Nathan Latka (01:08:23):
Christian, that press release is coming out sometime in the next 12 months, right?
Paddle CEO Christian Owens (01:08:27):
Who knows? Maybe the press release should’ve gone out.
Paddle HR CEO Pat Whelan (01:08:30):
Maybe we just didn’t send a press release and we should have.
Nathan Latka (01:08:32):
No. The other benchmark here I’ll say, guys, is listen, if you’re like Patrick and you’re bootstrapping your company, whether it’s a mix of his version of PI and Retain plus Recognize or whatever, one quick way to of understand how bootstrappers are doing, on average, if most customers or employees are in the US, they do about 250,000 bucks of revenue per employee. So, at 71 employees today, based off Patrick’s LinkedIn profile times 250K, puts revenue right about 19 million bucks of run rate. I think they’re a little higher than that, at around 23-ish. Gives you a really good estimate though, and gives you an idea of are you above 250K in revenue per…
Nathan Latka (01:09:03):
Gives you a really good estimate though, and gives you an idea of, are you above in 250K revenue per employee or not? Healthy SaaS company? And it gave Patrick the optionality to go pursue Christian. Now let’s get into the deal guys. It wasn’t just Christian, Patrick, how do you start having the conversations about, okay, we might sell this thing.
Paddle CEO Christian Owens (01:09:15):
That was all Christian.
Paddle HR CEO Pat Whelan (01:09:18):
It was all just a verse, I just looked into his eyes.
Nathan Latka (01:09:20):
Christian you should take it then. What made you move?
Paddle CEO Christian Owens (01:09:23):
I think we definitely weren’t the only people involved, but I think we kicked off the conversation.
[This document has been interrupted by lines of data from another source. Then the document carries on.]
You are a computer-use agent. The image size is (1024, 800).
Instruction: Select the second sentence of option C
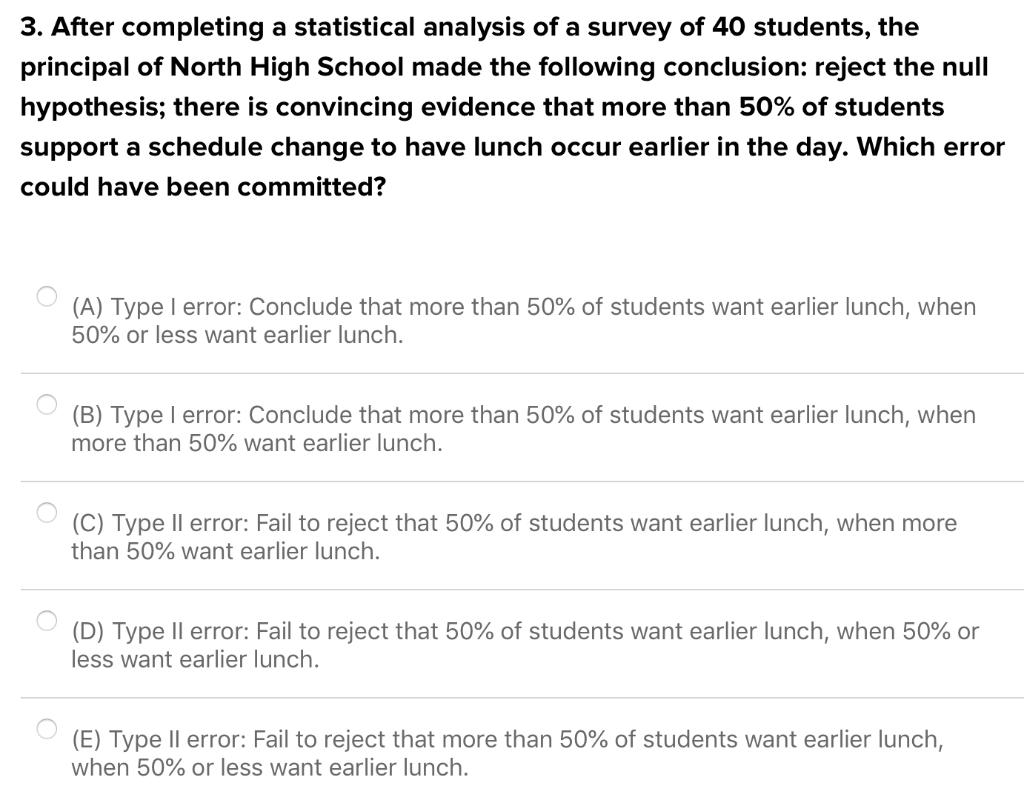[225, 551]
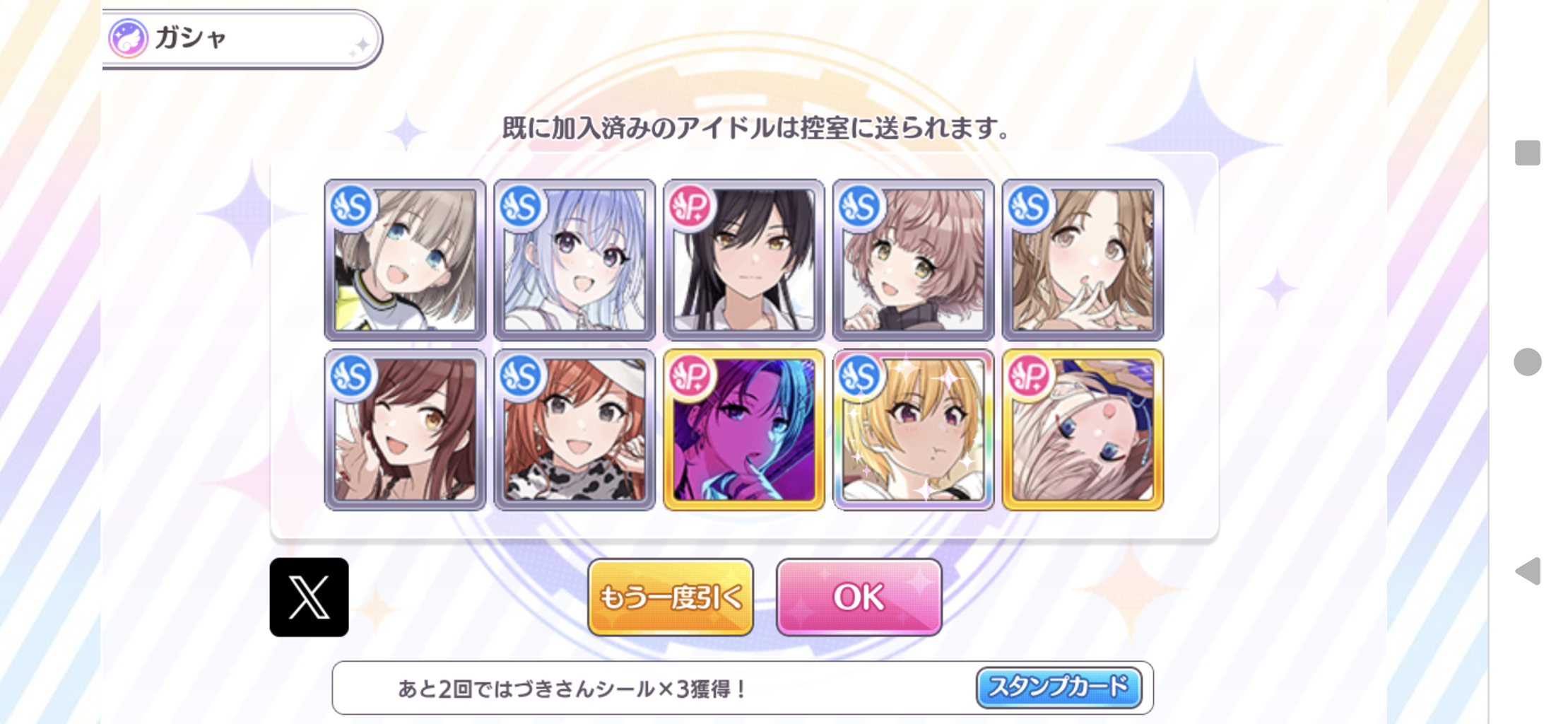The image size is (1568, 724).
Task: Click もう一度引く to pull again
Action: click(671, 597)
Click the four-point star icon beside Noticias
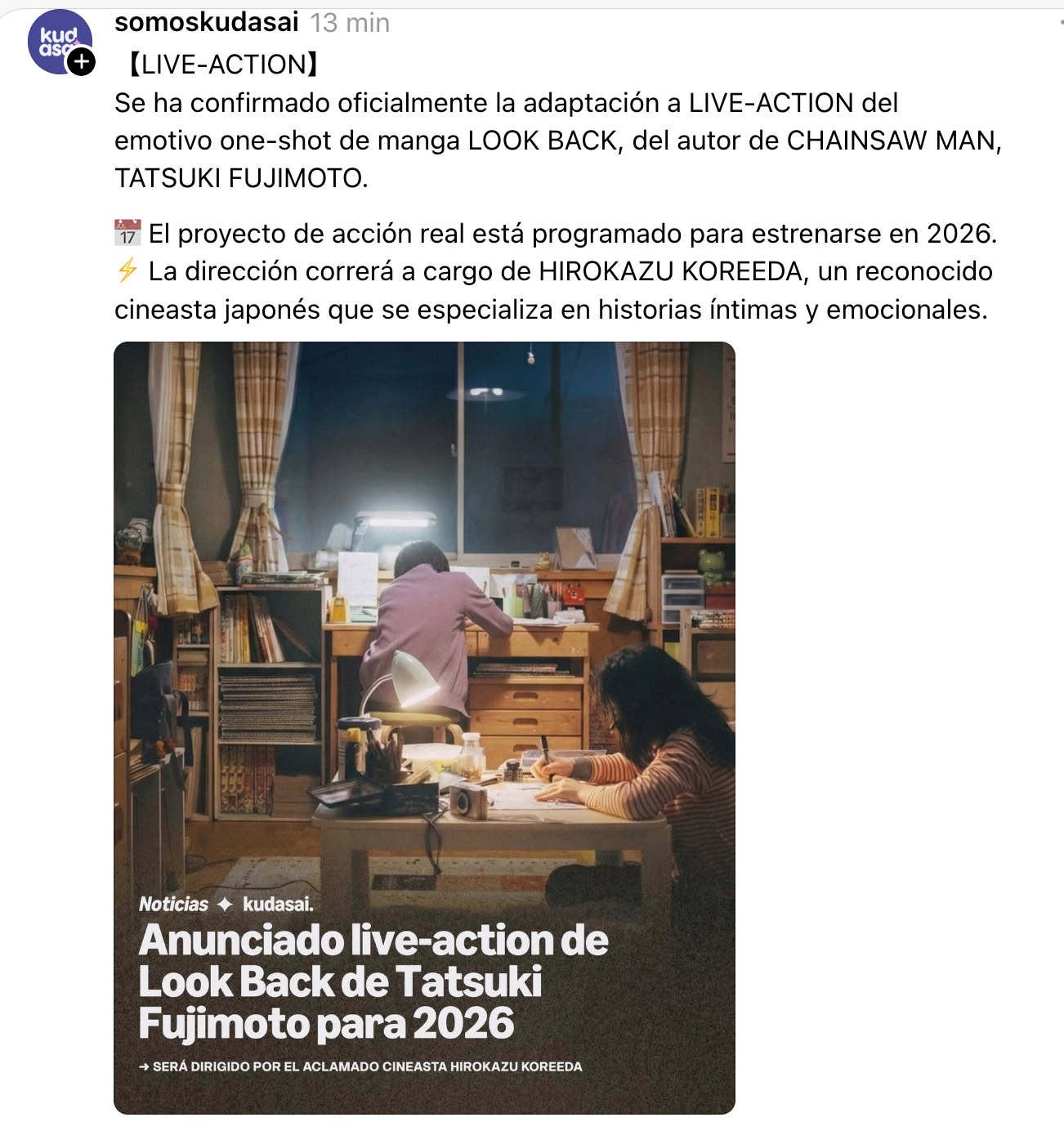Viewport: 1064px width, 1131px height. click(x=226, y=904)
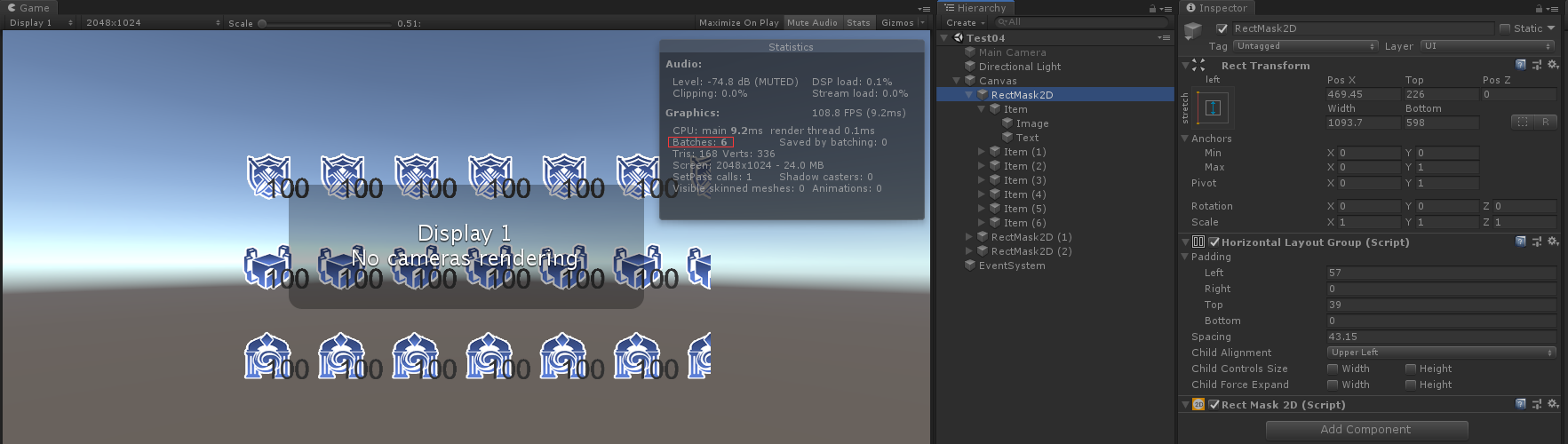Toggle Raw edit mode R button

click(1545, 122)
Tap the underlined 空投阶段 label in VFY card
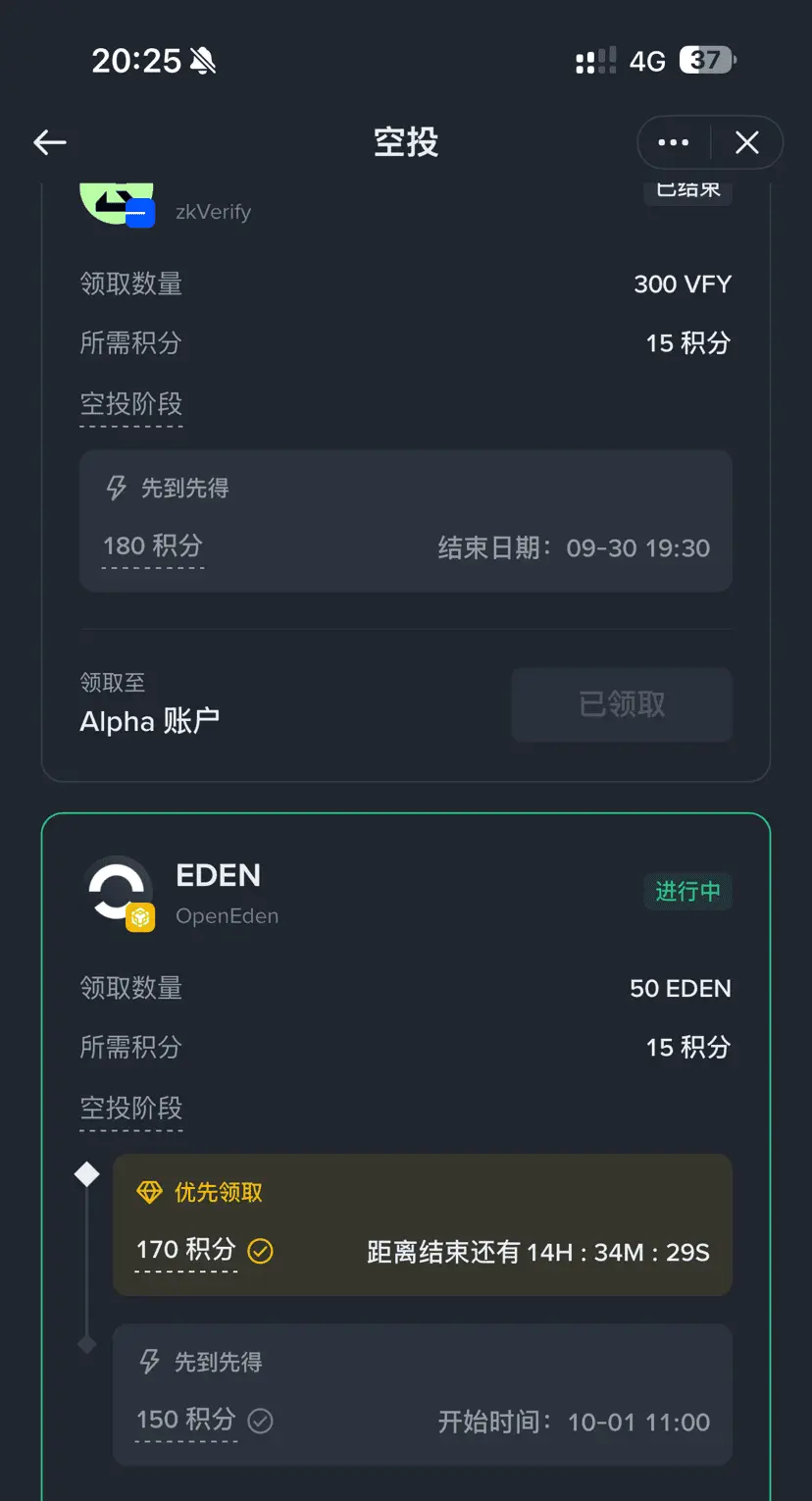This screenshot has height=1501, width=812. point(131,405)
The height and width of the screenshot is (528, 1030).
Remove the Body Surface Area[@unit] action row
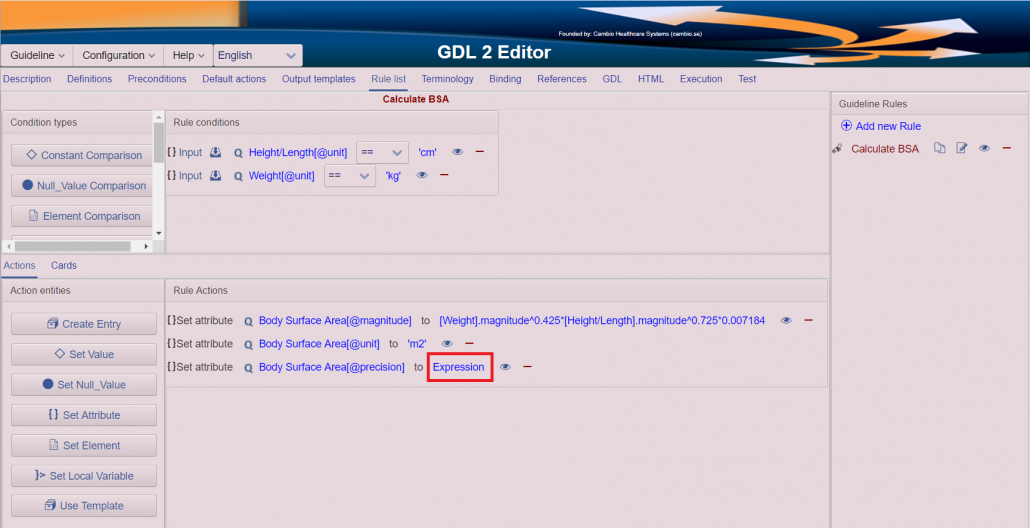point(469,343)
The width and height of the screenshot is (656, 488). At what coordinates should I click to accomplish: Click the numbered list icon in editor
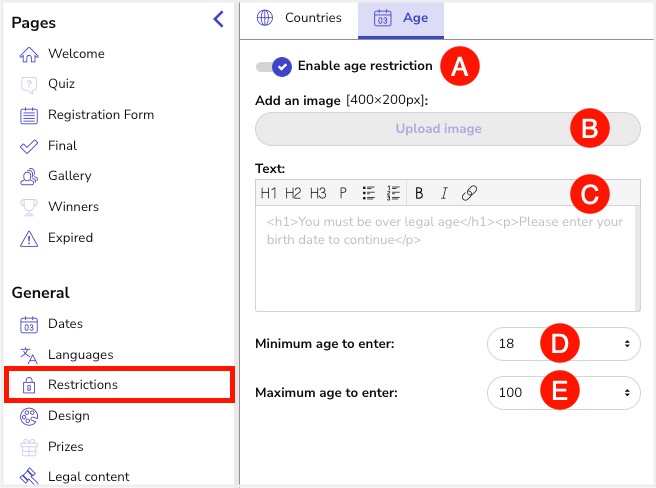[x=393, y=193]
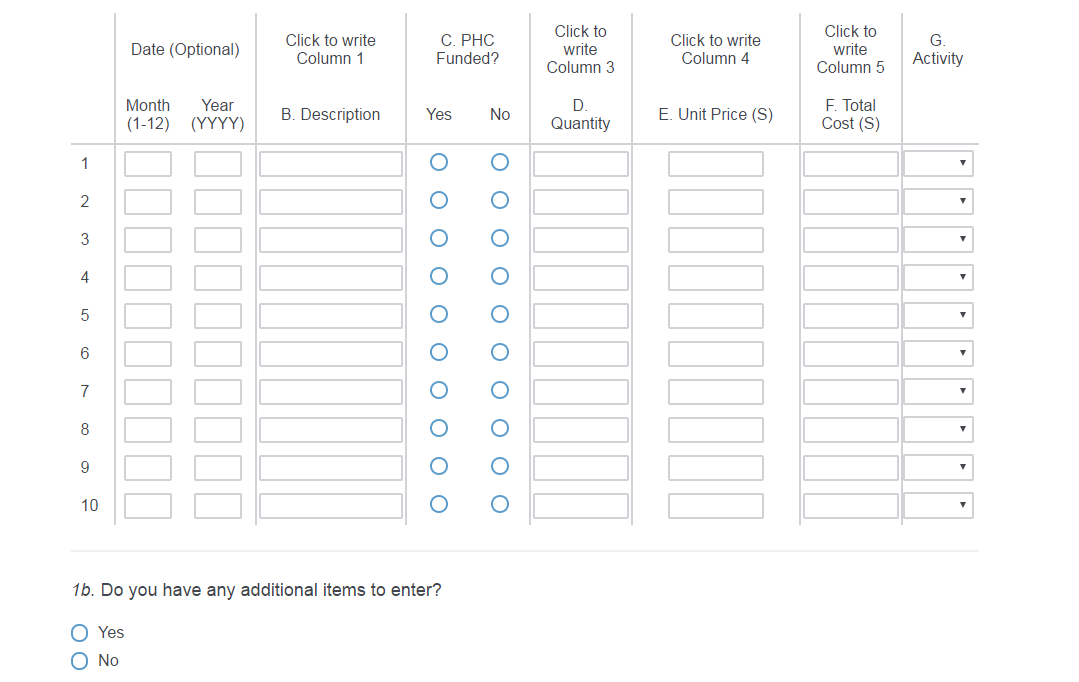This screenshot has height=682, width=1079.
Task: Expand the Activity dropdown in row 4
Action: pyautogui.click(x=938, y=277)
I flew to Boston and I kind of pitched Patrick on this idea.
Paddle HR CEO Pat Whelan (01:09:35):
We had no intention of selling, honestly. We were going to raise money and then Christian was like, “What if we buy you?” And I was like, “What? I didn’t know that was an option.” It’s not… It’s almost like you’re bootstrapping. You’re like go, go, go, go, go, grow, grow, grow, grow, grow. You’re like an operator and then you’re like, “Oh I didn’t even…” You’re not thinking of an exit a lot of times. I think there’s some founders, that’s how they think, it’s like, ” Great, I’m going to optimize this, in two years I’m going to do that.”
Paddle HR CEO Pat Whelan (01:10:03):
For me and Faku and Peter, that’s just not how we thought. I do think, we then, it was one of those things where… I was saying this before, all of a sudden we were three weeks in and we’re like, “Oh my God, we’re in a process. I didn’t realize it, but we’re in a process.” And so I think that’s a lesson for some folks. I think you should always be ready to run a process.
Paddle HR CEO Pat Whelan (01:10:23):
And that means, even if you’re bootstrapped, have a deck, have an overview memo or a deck or whatever it is. Have some of your financials or a data room. You don’t have to have an actual data room but have something you can provide that’s data roomesque. Those types of things you should just have for basic hygiene.
Paddle CEO Christian Owens (01:10:43):
It’s the same, just to add, if you’re a venture backed, you should always have this stuff to hand. I think you speak to lots of founders who are raising money and they find themselves in the process. You’ve spoken to two people over coffee and suddenly you have a time sheet like, “Oh what do I do with this?”
Paddle HR CEO Pat Whelan (01:10:58):
What do we do now, yeah. And that was a thing that like… And all of a sudden, thankfully, this is another thing that you should do is, you should always keep potential acquirers. I would say warm. So for the past number of years we had a slide in our board deck of here are the potential acquirers. And then basically where is the stage of conversations with them? And with some of them it’s like nothing. Right?
Nathan Latka (01:11:19):
Who were the other ones in the board deck?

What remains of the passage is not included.